Dave Epstein, a former VC at Crosslink Capital, moved to Sweden to helm startup Sol Voltaics, a company developing a new solar technology.

"We're making an active ink to put on top of solar panels," said the CEO.

Sol Voltaics plans to use gallium arsenide (GaAs) nanowires to create another absorber layer on top of existing solar cells to extract more light and raise efficiency by 25 percent -- an enormous stride, as far as solar efficiency numbers go.

This suggests that a 17-percent-efficient crystalline silicon panel has the potential to reach 22 percent efficiency with the addition of the nanowires.

The GaAs nanowires are tiny solar cells about one or two microns long and approximately 100 nanometers in diameter, and they're sold as an ink-like solution. The layer of nanowires acts like a second solar panel, according to the CEO, and can "capture light very effectively on top of panels using a phenomenon called wave-concentrated photovoltaics (WCPV)." He claims that "the method we use to make these products is cost-effective with silicon."

Epstein added, "The solar market is booming even though companies are struggling. They are struggling because [the industry is] at the bottom of the cost curve. We've mined all of the cost out of solar panels. The only place to improve the economics is in efficiency -- to produce more power per panel." According to the CEO, higher efficiency means revenues go up, margins move from negative to positive and levelized cost of energy (LCOE) goes down.
 
"Efficiency creates value," said the CEO, who went on to claim that PV module price per watt varies depending on efficiency -- higher efficiency panels sell at an average of $0.94 per watt, while projections of $0.42 per watt will happen only for low-end modules. Epstein added, "People already don't want these low efficiency modules -- the projections going down to 42 cents will happen for lower-end modules."

According to the firm, "Nanowires and nanotubes are typically produced through an epitaxial process, that is, they are slowly grown as crystals in low pressure/high temperature environments on silicon or sapphire substrates. Because of the inherent physical limits of the epitaxial process, nanoparticles often need to be grown in place or harvested and sorted in batch processes that can be both time-consuming and expensive. Aerotaxy creates nanomaterials by suspending active materials in gases intermingled in precisely controlled environment."

The potentially higher-volume, lower-cost method used by Sol Voltaics to grow the nanowires was invented by company founder and CSO Lars Samuelson and was published in Nature in December 2012. The firm's aerotaxy process was described in Nature as the "continuous gas-phase synthesis of nanowires with tunable properties."
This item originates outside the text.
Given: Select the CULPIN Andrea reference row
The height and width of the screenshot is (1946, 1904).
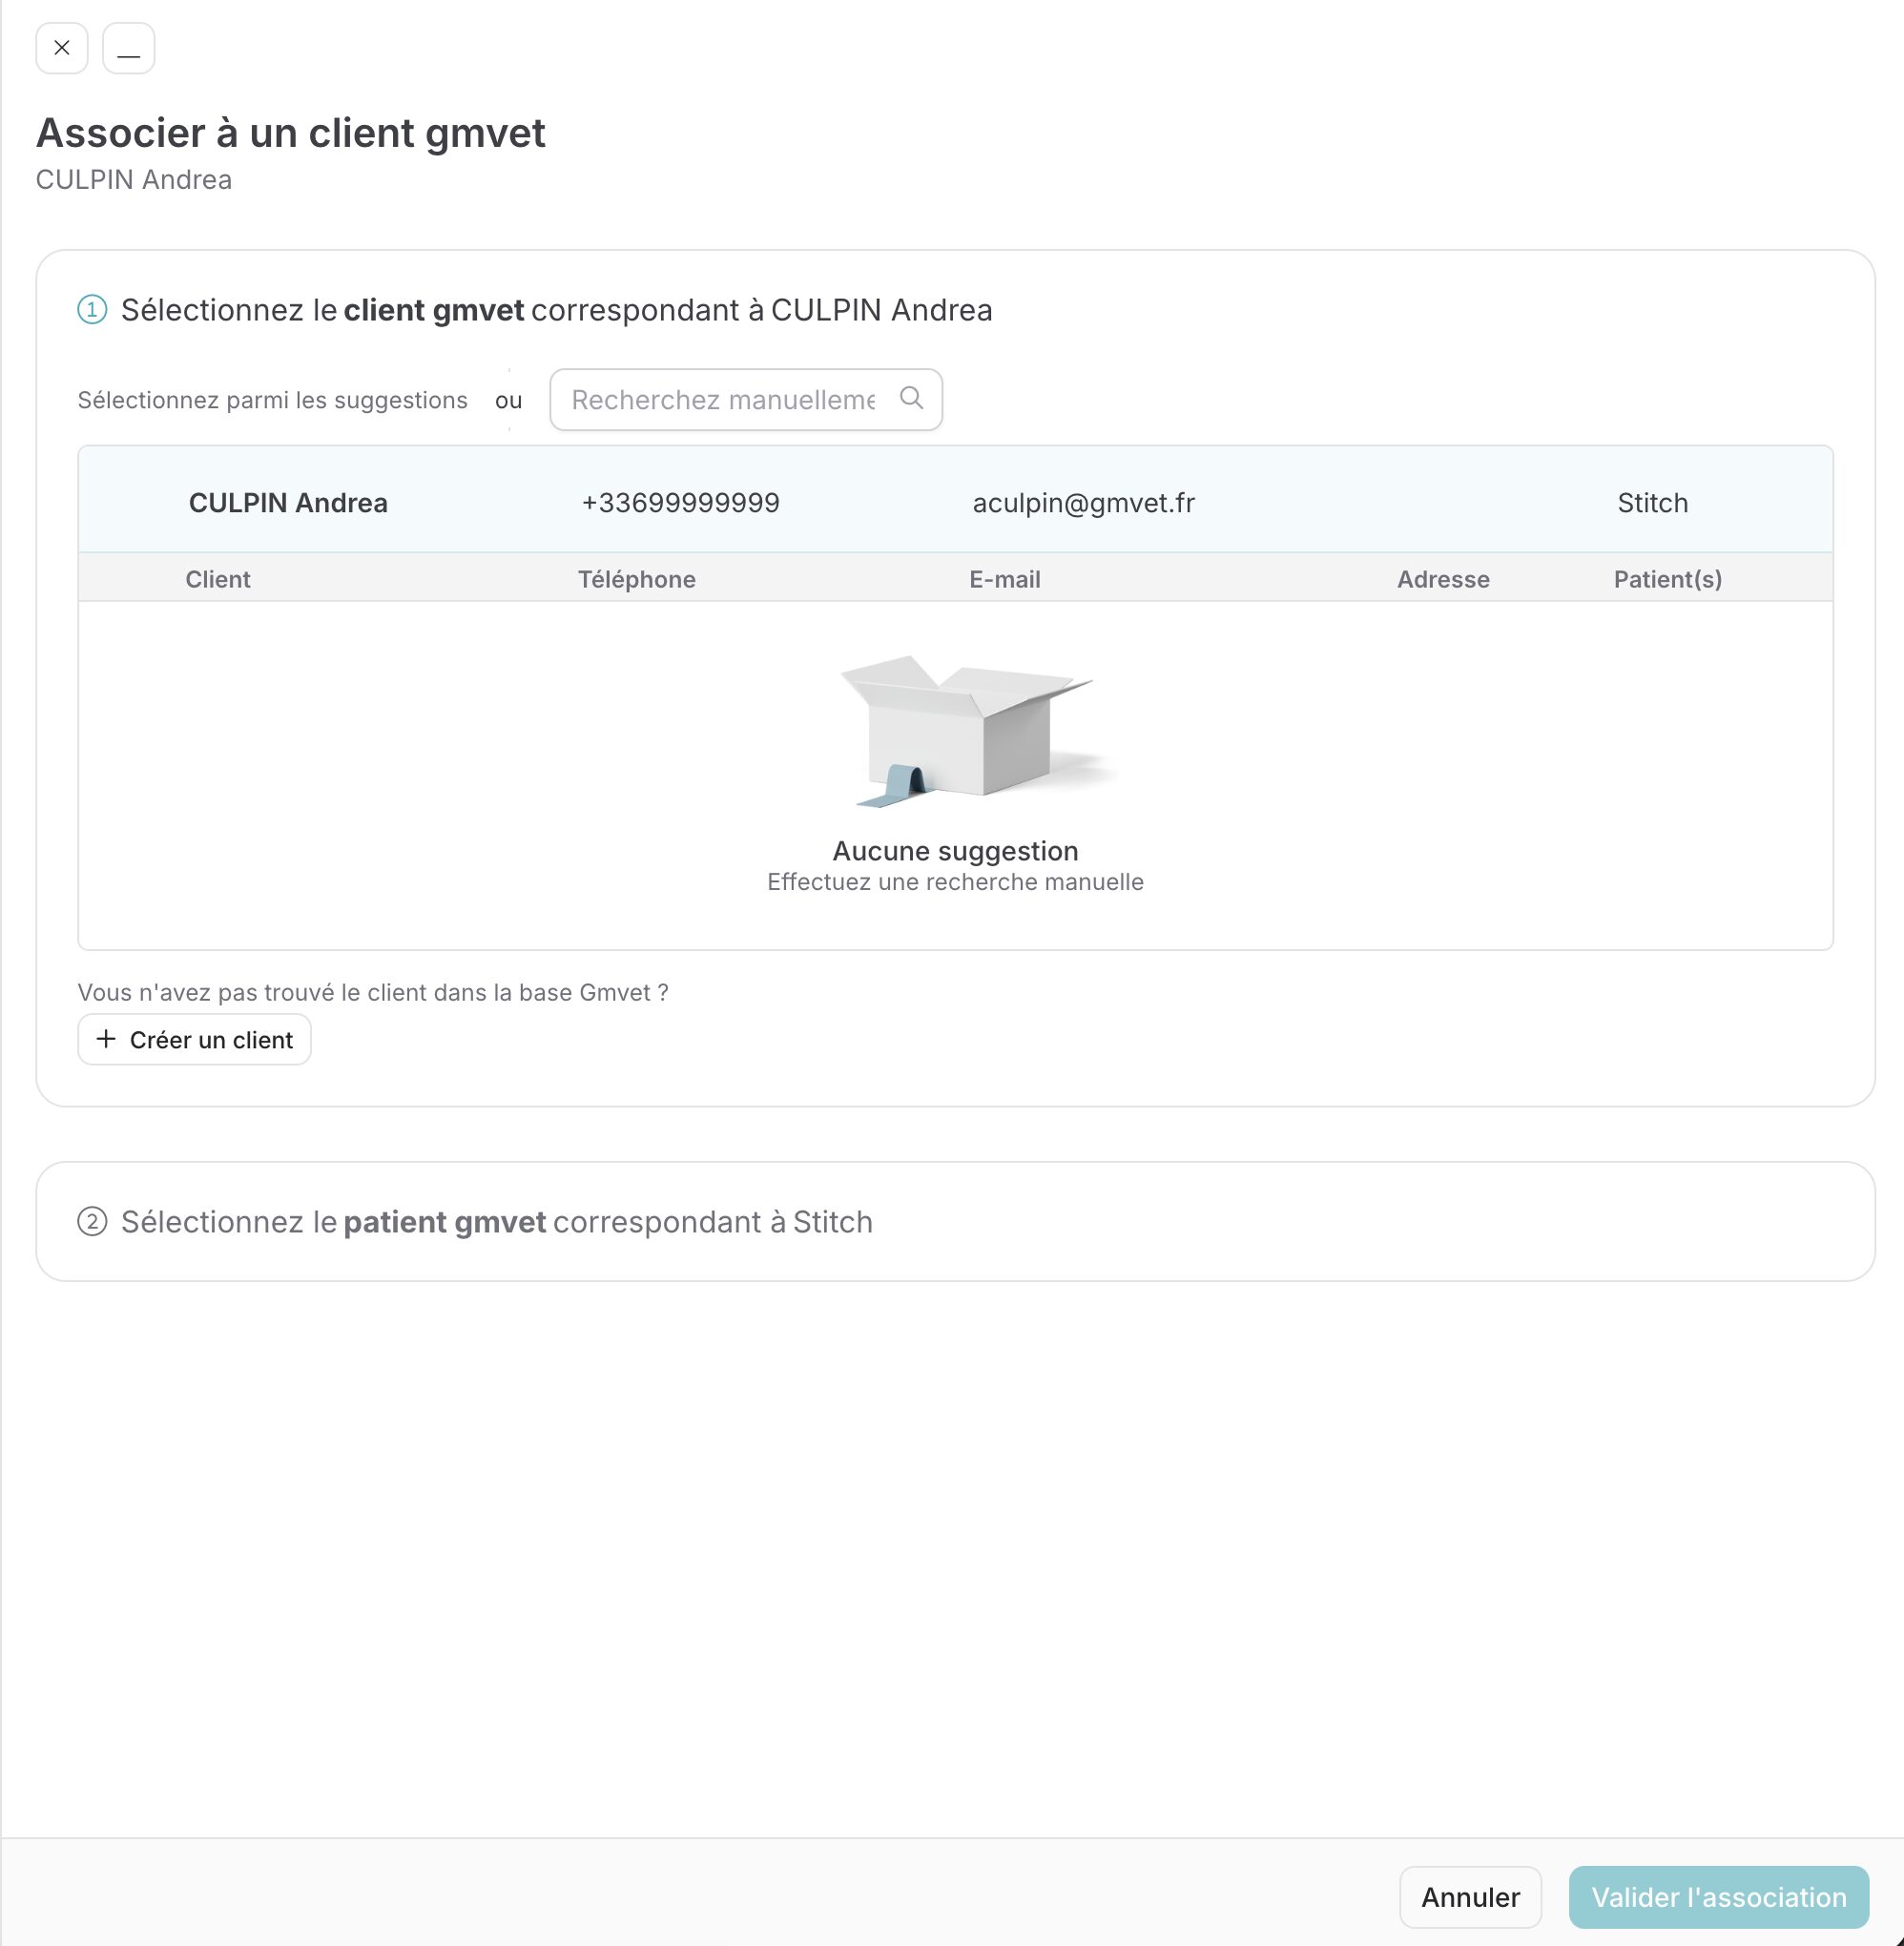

Less than a gram of solution of nanotubes is poured or printed on an existing solar cell (the ink needs to cover only 12 percent of the solar cell), then the nanotubes are aligned and fixed with a polymer, upon which a transparent conductive oxide (TCO) is then layered.

Nanowires in suspension are provided to the c-Si solar manufacturer and require three new tools to be added to the production process.  

The company has raised $11M from investors, including Foundation Asset Management, Industrifonden, Teknoinvest and Alf Bjorseth of Scatec, and looks to raise another $10 million to $20 million this year, claiming the ability to get to full production for less than $50 million. A modestly sized lab can crank out megawatts of wires, according to Epstein. The firm is a sister company to LED nanowire firm Glo.

Innovalight also designed PV inks, but that company, which was acquired by DuPont, uses silicon inks that raise efficiency by only one to two percentage points. Epstein notes that Sol Voltaics sells the material and doesn't license it like Innovalight. "We will sell it on a cost-competitive basis with silicon," said the CEO -- despite the nanowires containing minute amounts of gold.

When asked about reliability issues, the CEO noted that GaAs has proven its reliability over the 30 years that it has been the high-efficiency material of choice -- and a material which degrades less than silicon over time in terms of efficiency.

Once you have this magic sauce, you have to sell it -- and that leaves the challenging task of selling to Chinese panel manufacturers such as Suntech or LDK which are struggling to remain alive. Additionally, most solar manufacturers have had to cut back on R&D -- and the Sol Voltaics process requires integration into gigawatt-scale production sites, as well as capex investment in more equipment to apply and set the nanowires. The necessity of improved efficiency seems obvious, but this remains a challenging customer base.

Still, if the benefits of III-V material can be had on the cheap -- there's some potential for disruption.

The 22-person company looks to have commercial product from a pilot line in 2015 and full production in 2016.